* Directions
Where a line contains "преимущества (344, 2445)", start there and write out that line and each one after it, word for word, through the final line of the entries; add nothing else.

* Stored records
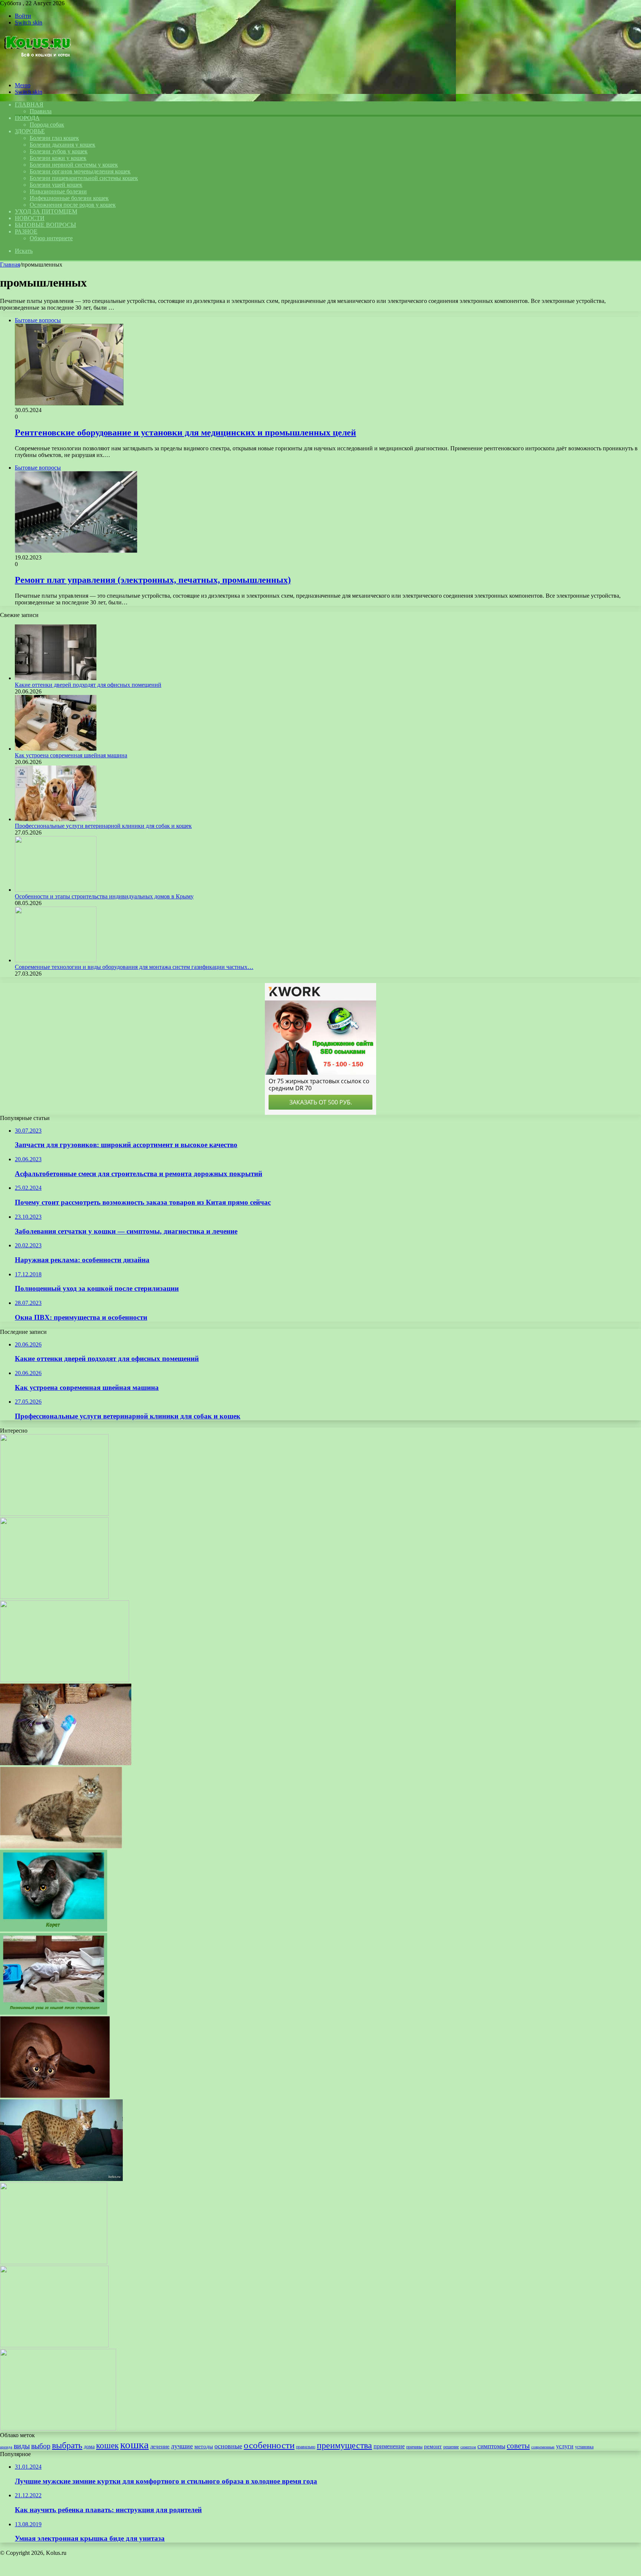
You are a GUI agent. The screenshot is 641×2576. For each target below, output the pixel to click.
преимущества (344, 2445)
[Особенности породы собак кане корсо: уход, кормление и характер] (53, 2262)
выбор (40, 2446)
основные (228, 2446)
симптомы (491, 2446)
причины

* Written solution
преимущества (344, 2445)
[Особенности породы собак кане корсо: уход, кормление и характер] (53, 2262)
выбор (40, 2446)
основные (228, 2446)
симптомы (491, 2446)
причины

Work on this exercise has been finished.